Customer Jokes

I got fired on my first day as a car salesman.
Customer: "Cargo space?"
Me (speaking slowly): "No, not space.. Car go ROAD."
Manager: " Can I see you in my office?"
If I had a dollar every time a customer complained about the price of cinema food, I could almost afford a small popcorn.
Have you heard about the restaurant that caters exclusively to dolphins?
It only has one customer, but at least it serves a porpoise.
The Price of Whiskey A young man goes into a liquor store and approaches the shop owner. Customer: "Excuse me, can I ask you a question?" Shop owner: "Sure, son, go ahead." Customer: "Why are you selling the Jack Daniels at thirty dollars per bottle?" Shop owner: "And why shouldn't I, exactly?" Customer: "But the owner of the shop across the street sells it at twenty dollars per bottle." Shop owner: "Well, if you don't like it, why don't you go and buy there?" Customer: "Well, because right now, they don't have any Jack Daniels." "I assure you young man," said the shop owner, "once I run out of Jack Daniels, I'll be selling it at fifteen dollars per bottle!"
Video games never made me angry or want to hurt people.
Working in customer service already did that.
“Hey barista, how much for a cup of coffee?” says a customer.
“Two dollars,” replies the barista, “and refills are free.”
“Great.
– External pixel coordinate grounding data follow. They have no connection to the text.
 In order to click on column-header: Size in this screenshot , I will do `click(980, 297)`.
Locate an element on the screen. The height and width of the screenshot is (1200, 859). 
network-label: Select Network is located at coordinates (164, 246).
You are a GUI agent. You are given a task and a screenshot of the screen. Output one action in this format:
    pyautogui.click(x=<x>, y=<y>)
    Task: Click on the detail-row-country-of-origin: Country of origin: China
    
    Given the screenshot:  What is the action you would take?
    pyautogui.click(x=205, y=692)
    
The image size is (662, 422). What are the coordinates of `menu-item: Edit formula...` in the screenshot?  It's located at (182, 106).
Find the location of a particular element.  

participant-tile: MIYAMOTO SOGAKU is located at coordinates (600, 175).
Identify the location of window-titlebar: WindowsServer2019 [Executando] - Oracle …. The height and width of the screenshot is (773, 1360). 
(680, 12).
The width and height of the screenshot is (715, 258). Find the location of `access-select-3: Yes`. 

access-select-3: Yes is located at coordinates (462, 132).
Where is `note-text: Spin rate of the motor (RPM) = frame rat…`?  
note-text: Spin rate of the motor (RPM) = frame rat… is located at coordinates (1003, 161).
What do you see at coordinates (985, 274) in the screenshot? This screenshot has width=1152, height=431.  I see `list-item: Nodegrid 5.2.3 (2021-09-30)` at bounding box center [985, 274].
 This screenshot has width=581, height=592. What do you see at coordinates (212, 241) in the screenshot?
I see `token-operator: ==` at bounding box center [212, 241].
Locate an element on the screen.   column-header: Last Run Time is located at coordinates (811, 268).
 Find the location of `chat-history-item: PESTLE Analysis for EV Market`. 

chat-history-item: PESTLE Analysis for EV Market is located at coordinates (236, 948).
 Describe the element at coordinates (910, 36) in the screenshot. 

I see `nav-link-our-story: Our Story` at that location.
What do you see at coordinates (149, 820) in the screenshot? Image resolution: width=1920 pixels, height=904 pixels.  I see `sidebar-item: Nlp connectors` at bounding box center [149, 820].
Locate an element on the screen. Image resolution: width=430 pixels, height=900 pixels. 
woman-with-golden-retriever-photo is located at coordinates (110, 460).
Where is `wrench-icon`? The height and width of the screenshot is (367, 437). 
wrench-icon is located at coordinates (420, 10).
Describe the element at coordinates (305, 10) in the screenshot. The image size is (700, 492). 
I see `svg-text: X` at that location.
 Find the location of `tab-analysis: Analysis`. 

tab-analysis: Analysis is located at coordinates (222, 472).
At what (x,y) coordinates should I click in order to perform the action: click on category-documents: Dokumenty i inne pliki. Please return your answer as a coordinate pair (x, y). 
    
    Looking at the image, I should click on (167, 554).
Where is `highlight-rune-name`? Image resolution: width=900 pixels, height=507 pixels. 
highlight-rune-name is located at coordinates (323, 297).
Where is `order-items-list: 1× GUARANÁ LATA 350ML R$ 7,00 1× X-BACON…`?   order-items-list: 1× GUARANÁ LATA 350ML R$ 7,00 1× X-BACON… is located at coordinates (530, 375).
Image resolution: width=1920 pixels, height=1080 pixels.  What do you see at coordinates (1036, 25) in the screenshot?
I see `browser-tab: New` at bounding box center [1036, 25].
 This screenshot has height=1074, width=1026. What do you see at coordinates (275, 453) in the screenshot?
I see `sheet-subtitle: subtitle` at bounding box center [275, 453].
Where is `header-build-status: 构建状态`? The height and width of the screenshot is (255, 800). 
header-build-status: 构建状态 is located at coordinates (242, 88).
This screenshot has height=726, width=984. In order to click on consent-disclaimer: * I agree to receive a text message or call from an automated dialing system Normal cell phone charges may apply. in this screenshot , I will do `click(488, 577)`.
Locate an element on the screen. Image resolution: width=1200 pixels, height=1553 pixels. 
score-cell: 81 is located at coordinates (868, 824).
Then I’ll have a refill,” answers the customer.
Did you hear about the limo driver who went 25 years without a customer? All that time and nothing to chauffeur it.
I just saw a cashier scan the eyes of a rude customer with her barcode reader.
The look on his face was priceless.
What did the waitress say to the customer who wanted free guacamole?
“You can kiss my Hass.“
“Hey barista, how much for a cup of coffee?” says a customer.
“Two dollars,” replies the barista, “and refills are free.”
“Great. Then I’ll have a refill,” answers the customer.